Collect build agent logs in an archive and put them under a properly secured storage.
Integrations
Be careful when building public pull requests.
If you build pull requests from unknown users or users outside your organization, be aware that pull requests could contain malicious code that would be run on your build agent.
Either disallow building public pull requests, or use separated, isolated, throw-away agents. TeamCity also offers a built-in health report, which detects and reports pull request builds.
Be aware of the security implications when using versioned settings.
When you use versioned settings (Kotlin DSL, XML) and those settings are placed in the same repository as the source code, any malicious developer can potentially modify and leak project configuration settings. This could be done, for example, by adding a build step that prints out passwords or sends them somewhere as a file.
As an option, you could use a separate repository that only a limited number of users can commit to for your versioned settings.
Encryption Used by TeamCity
TeamCity tries not to pass password values via the web UI (from a browser to the server) in clear text: instead, it uses RSA with 1024-bit key to encrypt them. However, it is recommended to use the TeamCity web UI only via HTTPS so this precaution should not be relevant. TeamCity stores passwords in the settings (where the original password value is necessary to perform authentication in other systems) in a scrambled form. The scrambling is done using 3DES with a fixed key.
Third-party Software Vulnerabilities
This section describes the effect and necessary protection steps related to the announced security vulnerabilities of third-party software.
Heartbleed, ShellShock
TeamCity distributions provided by JetBrains do not contain software/libraries and do not use technologies affected by Heart bleed and Shell shock vulnerabilities. What might still need assessment is the specific TeamCity installation implementation which might use the components behind those provided/recommended by JetBrains and which can be vulnerable to the mentioned exploits.
POODLE
If you have configured an HTTPS access to the TeamCity server, inspect the solution used for HTTPS as that might be affected (for example, Tomcat seems to be affected). At this point, none of the TeamCity distributions include HTTPS access by default and investigating/eliminating HTTPS-related vulnerability is out of scope of TeamCity.

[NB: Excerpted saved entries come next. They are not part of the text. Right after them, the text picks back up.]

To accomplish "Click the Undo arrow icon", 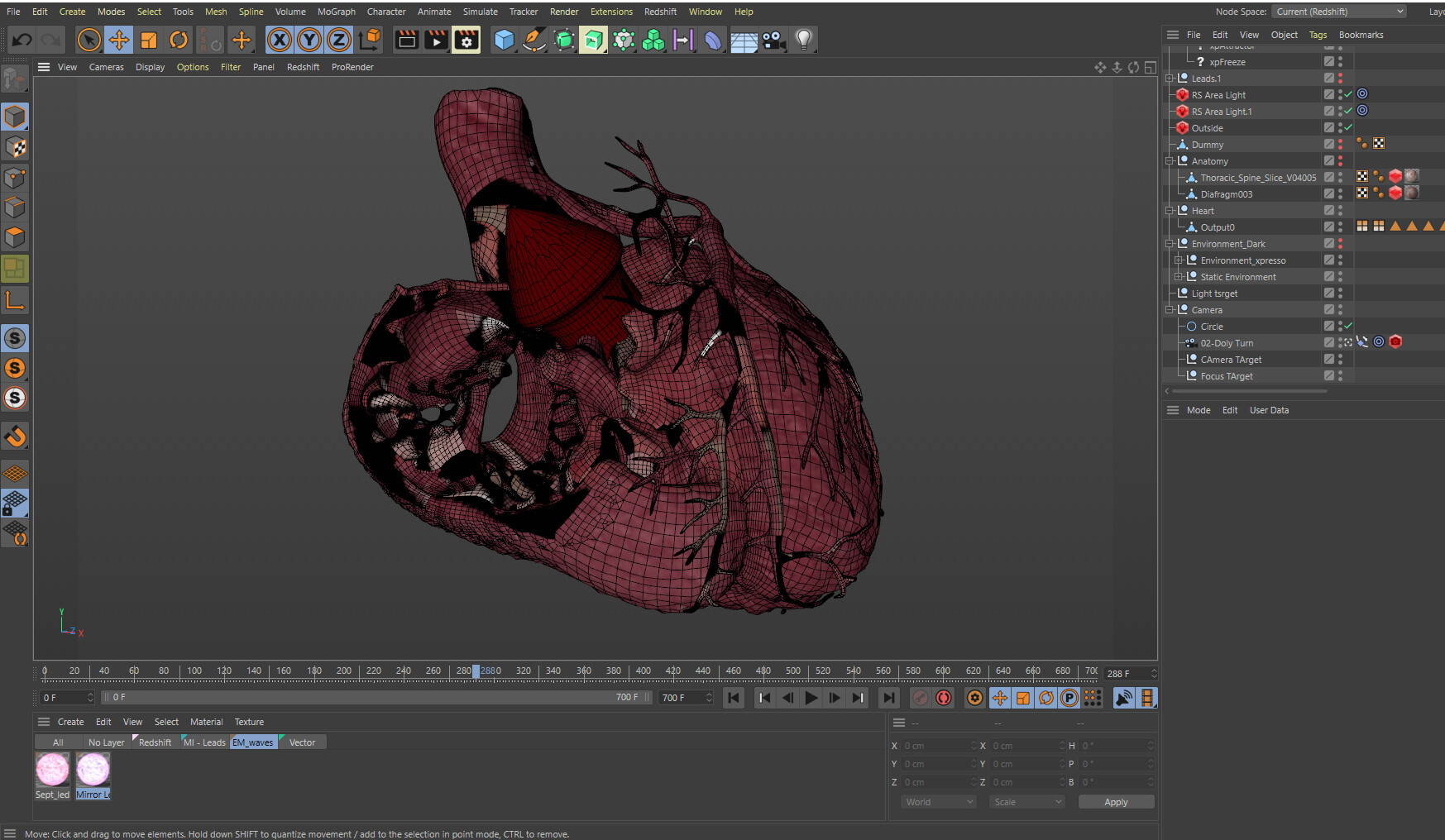I will [x=22, y=40].
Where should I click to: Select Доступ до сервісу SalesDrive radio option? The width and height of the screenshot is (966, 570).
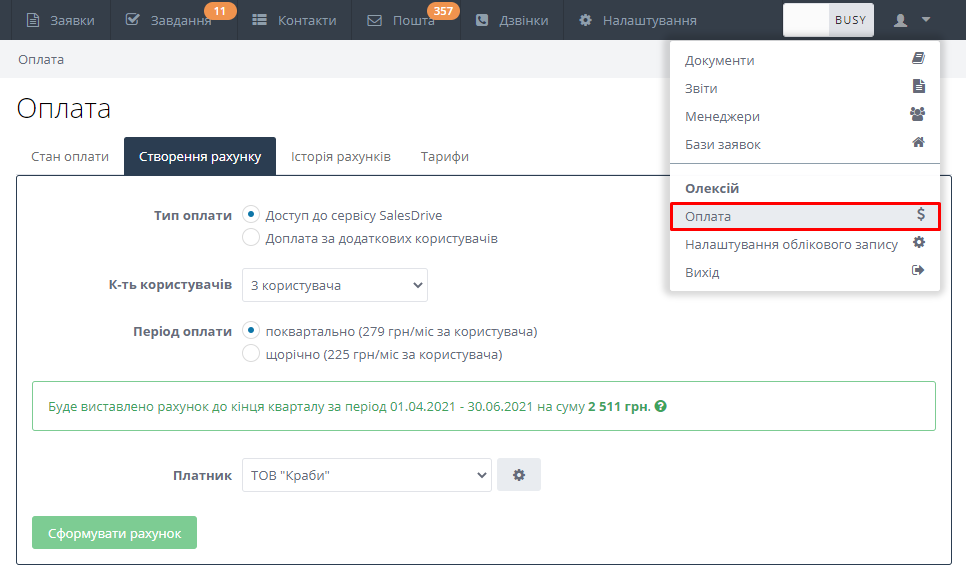[x=252, y=215]
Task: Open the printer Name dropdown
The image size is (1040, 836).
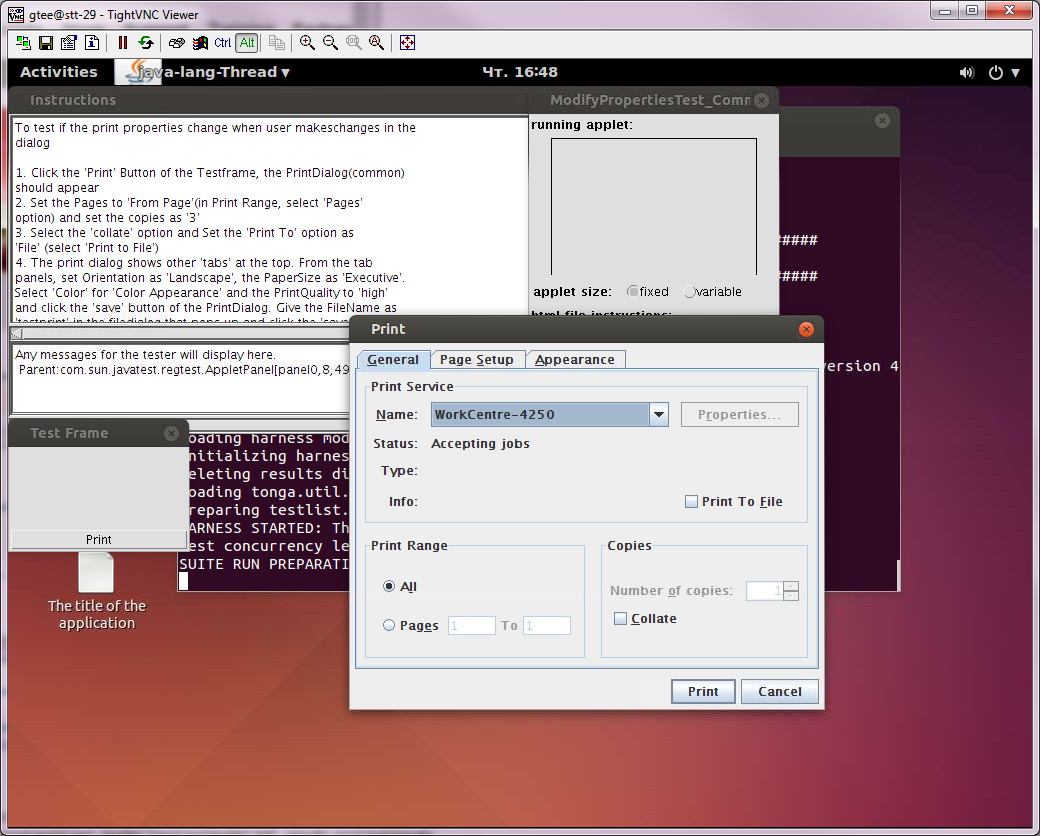Action: [x=658, y=415]
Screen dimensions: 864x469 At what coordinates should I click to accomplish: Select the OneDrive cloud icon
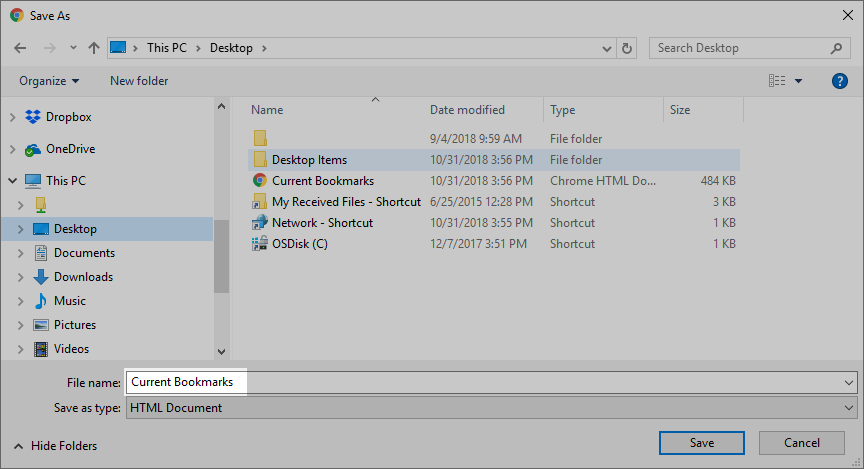[33, 149]
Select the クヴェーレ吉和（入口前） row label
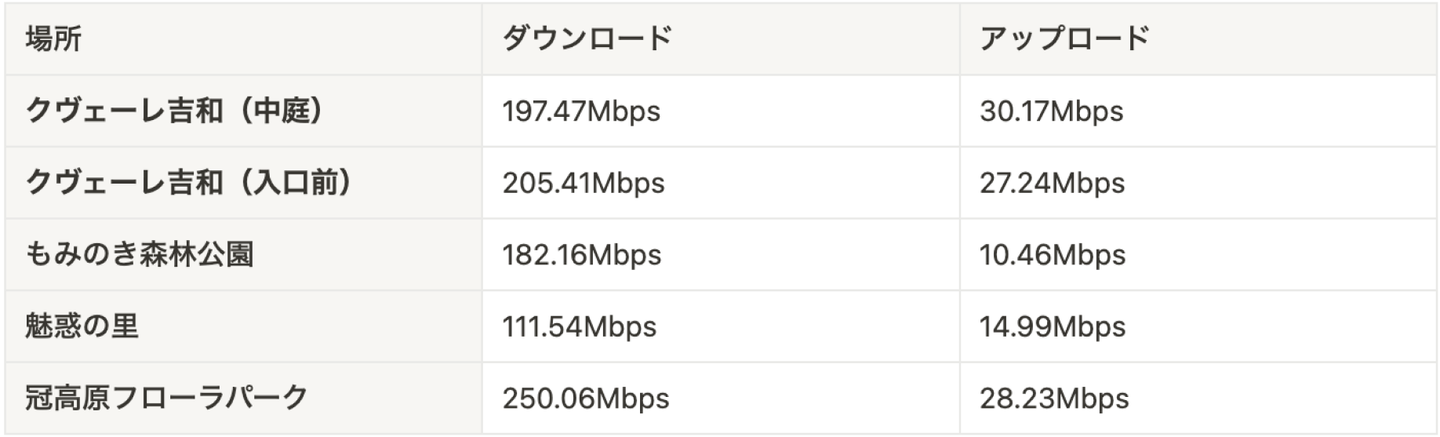This screenshot has height=437, width=1440. [x=189, y=183]
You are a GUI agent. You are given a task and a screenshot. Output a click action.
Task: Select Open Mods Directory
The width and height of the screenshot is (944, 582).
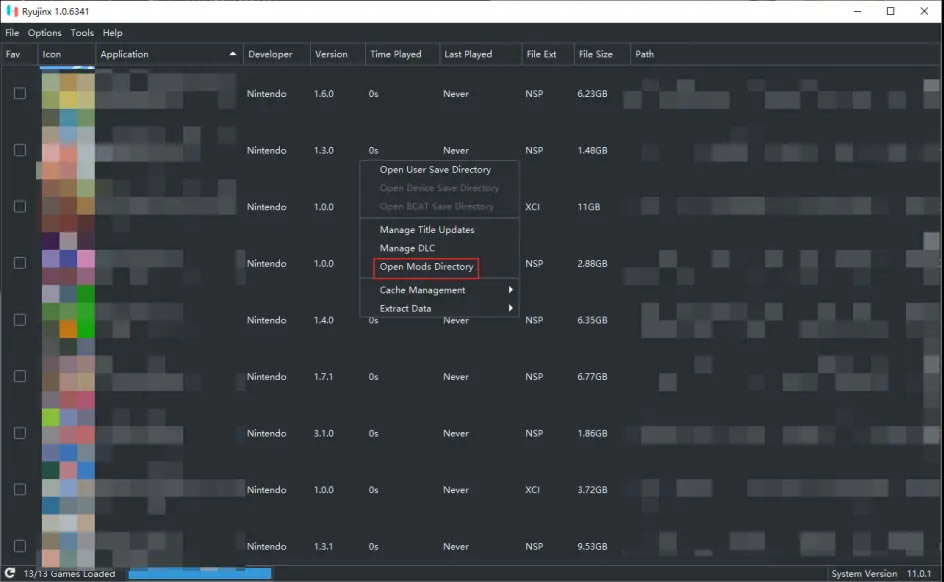click(426, 267)
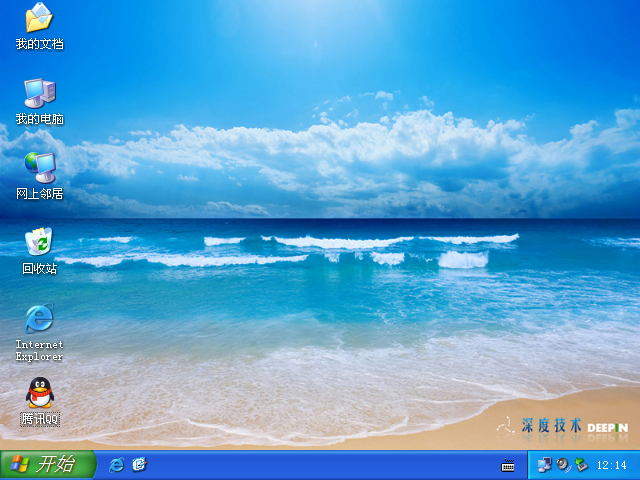640x480 pixels.
Task: Click the volume speaker tray icon
Action: [563, 465]
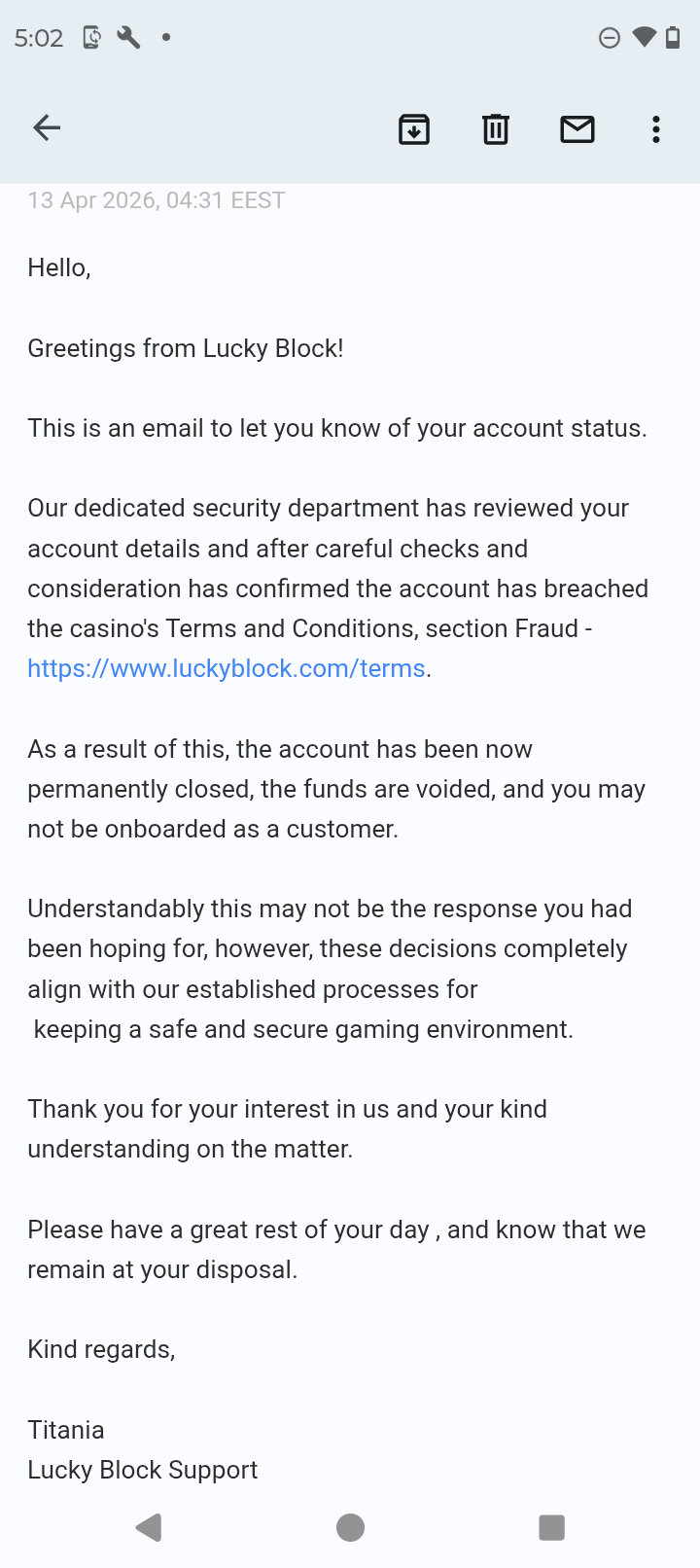Tap the Android home circle button
The width and height of the screenshot is (700, 1568).
point(350,1527)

Depending on the settings used, TeamCity server (and agent) can establish HTTPS connections to other servers (for example, Subversion). Depending on the server settings, those connections might fall back to using SSL 3.0 protocol. The recommended solution is not TeamCity-specific and it is to disable SSLv3 on the target SSL-server side.
GHOST
CVE-2015-0235 vulnerability is found in the glibc library which is not directly used by the TeamCity code. It is used by the Java/JRE used by TeamCity under *nix platforms. As Java is not bundled with TeamCity Unix distributions (Docker images use a newer glibc version), you should apply the security measures recommended by the vendor of the Java you use. At this time there are no related Java-specific security advisories released, so updating the OS should be enough to eliminate the risk of the vulnerability exploitation.
FREAK
CVE-2015-0204 vulnerability is found in the OpenSSL implementation. TeamCity does not bundle any parts of the OpenSSL product and so is not vulnerable. You might still need to review the environment in which the TeamCity server and agents are set up, as well as the tools installed in addition to TeamCity for possible vulnerability mitigation steps.
Apache Struts
CVE-2017-5638 affects Jakarta Multipart parser in Apache Struts. CVE-2016-1181 also affects multipart requests processing in some older versions of Apache Struts.
TeamCity bundles IntelliJ IDEA which contains JARs from both Apache Struts 1.x and Apache Struts 2.x. These JARs are only used by IntelliJ IDEA Struts plugin when IntelliJ IDEA collects inspections for a project on a TeamCity agent.
Under no circumstances these versions of Apache Struts are used to handle any HTTP requests. Thus neither TeamCity server, nor TeamCity agent are affected by these vulnerabilities.